Down went Abijah’s head, the cover was tightly screwed into place, and the machine was towed out into the channel and cast loose. Away it floated towards the British fleet, which lay well up in the Narrows. The officers made their way to the Battery, where they waited in much suspense the result of the enterprise.
An hour slowly moved by. Morning broke. The rim of the sun lifted over the distant waters. Yet the “Eagle” still rode unharmed. Something surely had happened. The torpedo had failed. Possibly the venturesome Abijah was reposing in his stranded machine on the bottom of the bay. Putnam anxiously swept the waters in the vicinity of the “Eagle” with his glass. Suddenly he exclaimed, “There he is!” The top of the “Turtle” had just emerged, in a little bay a short distance to the left of Howe’s flag-ship.
It was seen as quickly by the sentinels on the “Eagle,” who fired at the strange aquatic monster with such good aim that Abijah popped under the water as hastily as he had emerged from it. On board the “Eagle” confusion evidently prevailed. This strange contrivance had apparently filled the mariners with alarm. There were signs of a hasty effort to get under weigh, and wings were added to this haste when a violent explosion took place in the immediate vicinity of the fleet, hurling up great volumes of water into the air. The machine had been set to run an hour, and had duly gone off at its proper time, but, for some reason yet to be explained, not under the “Eagle.” The whole fleet was not long in getting up its anchors, setting sail, and scurrying down the bay to a safer abiding-place below. And here they lay until the day of the battle of Long Island, not venturing again within reach of that naval nondescript.

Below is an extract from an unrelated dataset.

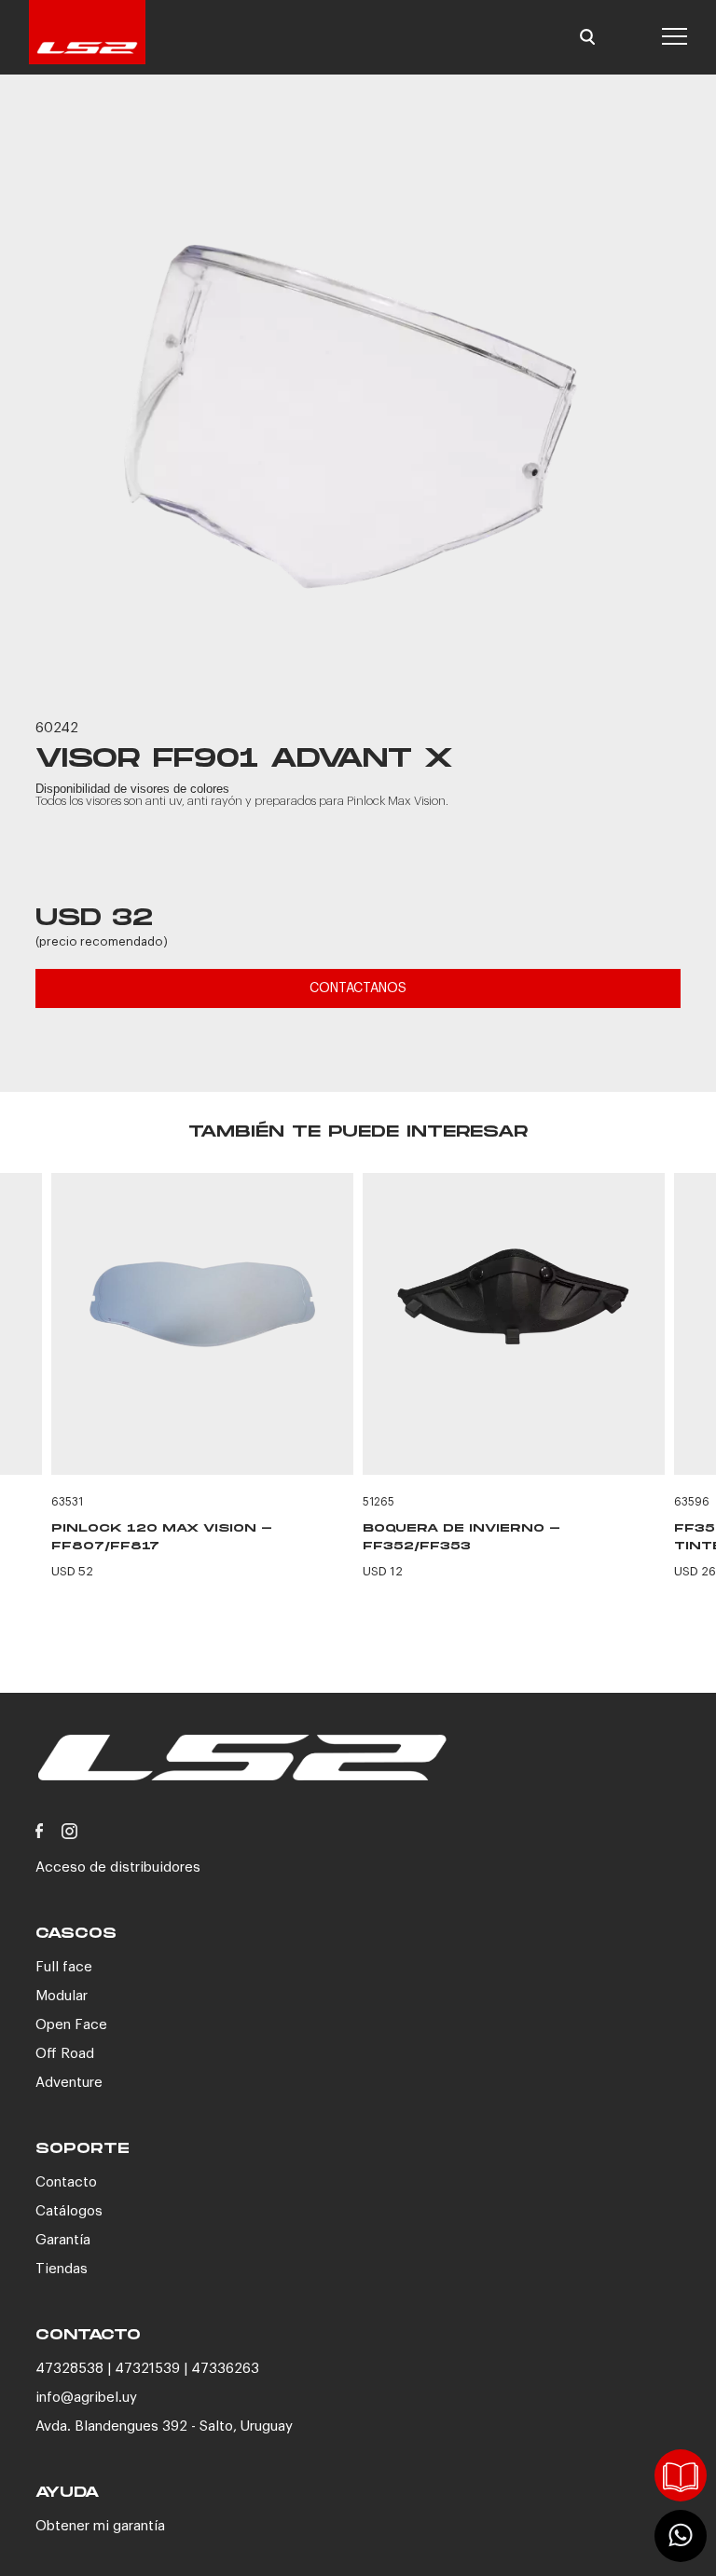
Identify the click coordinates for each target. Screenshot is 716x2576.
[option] (358, 411)
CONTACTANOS (358, 988)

As for the “Turtle,” boats at once set out to Abijah’s relief and he was taken off in the vicinity of Governor’s Island. On landing and being questioned, he gave, in his own odd way, the reasons of his failure.
“Just as I said, gen’ral,” he remarked “it all failed for the want of that cud of tobacco. You see, I am narvous without tobacco. I got under the ‘Eagle’s’ bottom, but somehow the screw struck the iron bar that passes from the rudder pintle, and wouldn’t hold on anyhow I could fix it. Just then I let go the oar to feel for a cud, to steady my narves, and I hadn’t any. The tide swept me under her counter, and away I slipped top o’ water. I couldn’t manage to get back, so I pulled the lock and let the thunder-box slide. That’s what comes of sailin’ short of supplies. Say, can’t you raise a cud among you now?”
There is another interesting story to tell, in connection with the British occupation of New York, which may be fitly given here. The battle of Long Island had been fought. The American forces had been safely withdrawn. Washington had moved the main body of his army, with the bulk of the stores, from the city, leaving General Putnam behind, in command of the rear-guard.